= Drosophila Genetic Reference Panel =

Drosophila Genetic Reference Panel (DGRP) is a suite of Drosophila melanogaster lines derived from an out-crossed population in Raleigh, North Carolina. The founders of these lineages were collected from the Raleigh State Farmer's Market . The suite consists of 205 fully sequenced lines which have been inbred to near homozygosity. The primary goal of the DGRP is to provide a common set of strain for quantitative genetics research in Drosophila. Each researcher who uses the lines from the DGRP will have access to other researchers' data, which will be stored in a publicly available database. This allows for analyses to be performed across studies without having to worry about complications arising from different labs using genomically different lines of fruit flies.

== Objectives ==
These lines are useful for performing QTL maps, as every line is fully sequenced. This allows for association mapping to be performed, which looks for genomic regions that are correlated to a phenotype. As labs produce QTL maps a comprehensive picture of the Drosophila genome will emerge with unprecedented resolution. Currently, dozens of quantitative traits are being examined by researchers, including longevity, phototaxis, mating behavior, wing morphology and oviposition site preference.

== Current uses ==
The pilot proof of concept and development of the DGRP came from the Trudy Mackay lab in Raleigh, North Carolina. The sequencing was done by Baylor College of Medicine Sequencing Center, in collaboration with Richard Gibbs and Stephen Richards.

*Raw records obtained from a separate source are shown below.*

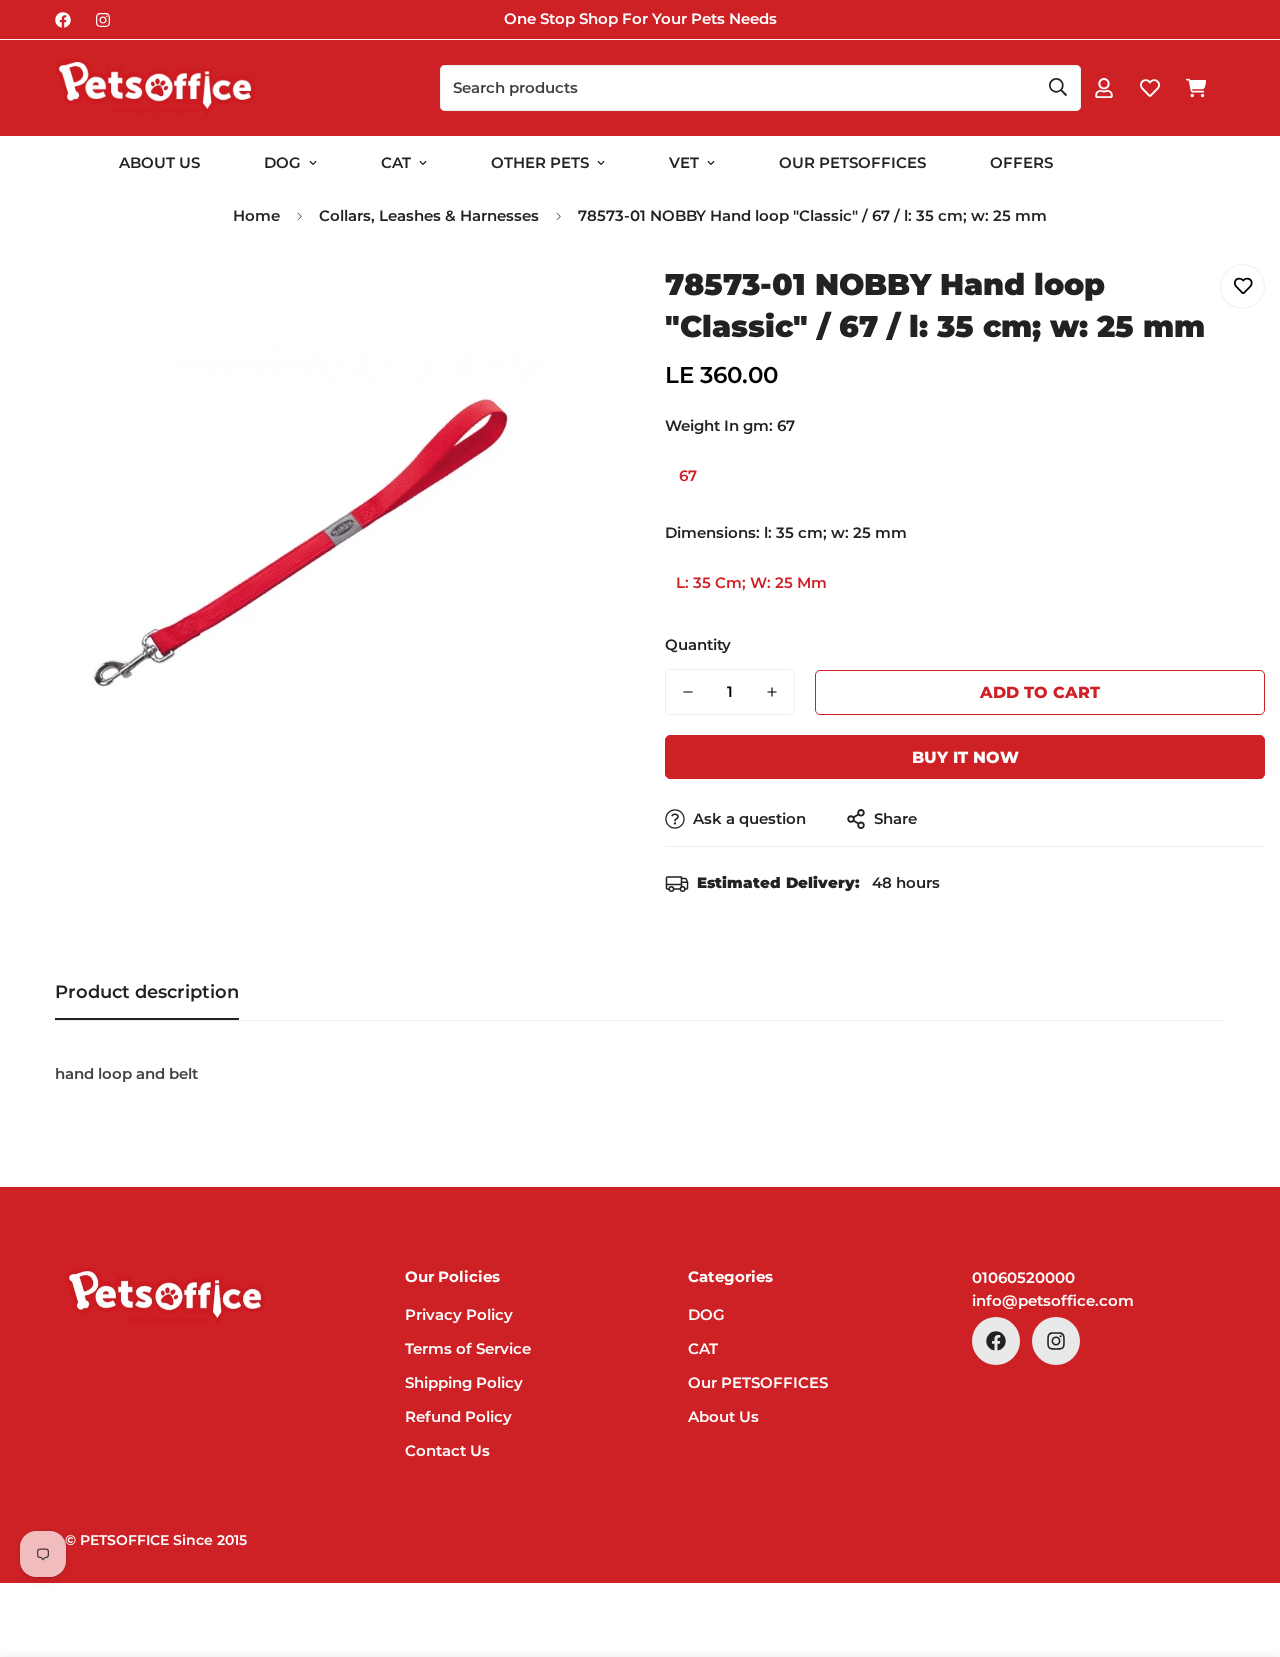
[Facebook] (63, 20)
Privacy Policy (459, 1315)
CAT (396, 162)
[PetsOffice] (155, 88)
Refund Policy (458, 1417)
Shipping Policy (464, 1383)
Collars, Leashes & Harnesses (429, 215)
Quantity (698, 644)
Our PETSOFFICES (758, 1383)
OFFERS (1021, 162)
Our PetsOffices (852, 162)
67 (688, 475)
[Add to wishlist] (1242, 286)
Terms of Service (468, 1349)
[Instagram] (103, 20)
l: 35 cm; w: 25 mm (751, 582)
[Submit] (1058, 87)
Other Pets (540, 162)
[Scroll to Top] (1241, 1548)
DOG (282, 162)
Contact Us (447, 1451)
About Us (159, 162)
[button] (1196, 88)
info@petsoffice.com (1053, 1300)
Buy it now (965, 757)
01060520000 (1023, 1277)
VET (684, 162)
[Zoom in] (572, 301)
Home (256, 215)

The preliminary sequence data can be obtained from a public database hosted by Baylor College of Medicine in the Texas Medical Center. Raw sequencing data from the project can be found in the NCBI Sequence Read Archive.

==Specific studies==
Preliminary data has been presented at Genetics Society of America in Boston, Massachusetts. The study investigates the sleep behavior of Drosophila to uncover the genes that are responsible. The data suggest that at least 998 genes are responsible for some of the measurable variation found, including candidate genes CrebB-17A, rutabaga, Shaker and the gene encoding the epidermal growth factor receptor have all been implicated in other studies as being involved in sleep behavior.

Researchers have also uncovered a genotype by diet interaction that drives phenotypic variation. Recently published data indicates that the interaction between a fly's genome and its environment plays a substantial role in determining the phenotype. This suggests that some individuals are obese on a high-fat diet, but can retain a slimmer phenotype on a high-sugar diet. Other studies into genetic determinants of diet response have shown that effects on longevity are highly dependent on genotype, though this has also revealed new diet-responsive longevity genes such as OXR1.